> [Work required]
Report every line of the entries that contains the word "icon".

======== Available data ========

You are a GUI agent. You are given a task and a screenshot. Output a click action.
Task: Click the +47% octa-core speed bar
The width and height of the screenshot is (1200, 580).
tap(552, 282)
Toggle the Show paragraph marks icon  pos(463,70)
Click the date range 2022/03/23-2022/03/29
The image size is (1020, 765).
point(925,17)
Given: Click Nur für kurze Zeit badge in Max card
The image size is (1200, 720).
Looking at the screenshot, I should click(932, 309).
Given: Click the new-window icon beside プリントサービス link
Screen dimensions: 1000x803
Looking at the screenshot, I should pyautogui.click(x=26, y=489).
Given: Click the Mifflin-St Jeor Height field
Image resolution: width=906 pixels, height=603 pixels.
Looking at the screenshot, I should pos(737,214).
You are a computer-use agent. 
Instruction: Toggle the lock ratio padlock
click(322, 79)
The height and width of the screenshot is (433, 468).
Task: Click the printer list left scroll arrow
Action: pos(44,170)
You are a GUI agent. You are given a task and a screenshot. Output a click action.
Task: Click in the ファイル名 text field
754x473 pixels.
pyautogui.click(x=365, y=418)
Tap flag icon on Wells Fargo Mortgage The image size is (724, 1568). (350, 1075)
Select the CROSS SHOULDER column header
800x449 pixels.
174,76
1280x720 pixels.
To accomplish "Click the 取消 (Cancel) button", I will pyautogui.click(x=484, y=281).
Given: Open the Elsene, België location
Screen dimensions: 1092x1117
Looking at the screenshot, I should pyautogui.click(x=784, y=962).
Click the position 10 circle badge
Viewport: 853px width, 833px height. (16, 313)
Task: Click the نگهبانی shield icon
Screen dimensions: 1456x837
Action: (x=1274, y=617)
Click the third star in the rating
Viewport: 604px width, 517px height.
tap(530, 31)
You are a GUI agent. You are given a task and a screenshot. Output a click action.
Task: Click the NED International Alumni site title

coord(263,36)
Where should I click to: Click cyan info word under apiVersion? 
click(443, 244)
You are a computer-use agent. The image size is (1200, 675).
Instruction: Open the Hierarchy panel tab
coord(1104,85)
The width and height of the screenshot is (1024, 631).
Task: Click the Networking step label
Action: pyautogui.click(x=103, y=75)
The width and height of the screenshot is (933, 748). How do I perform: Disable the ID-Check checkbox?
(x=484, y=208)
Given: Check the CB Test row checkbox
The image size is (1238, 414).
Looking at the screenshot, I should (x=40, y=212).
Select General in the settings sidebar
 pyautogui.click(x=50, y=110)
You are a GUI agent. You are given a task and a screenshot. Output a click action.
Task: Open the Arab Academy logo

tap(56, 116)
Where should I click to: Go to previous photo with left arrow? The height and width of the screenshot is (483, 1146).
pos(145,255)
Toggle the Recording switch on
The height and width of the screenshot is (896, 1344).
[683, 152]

========

> [Expected answer]
Toggle the Show paragraph marks icon  pos(463,70)
Given: Click the new-window icon beside プリントサービス link
Tap flag icon on Wells Fargo Mortgage The image size is (724, 1568). (350, 1075)
Task: Click the نگهبانی shield icon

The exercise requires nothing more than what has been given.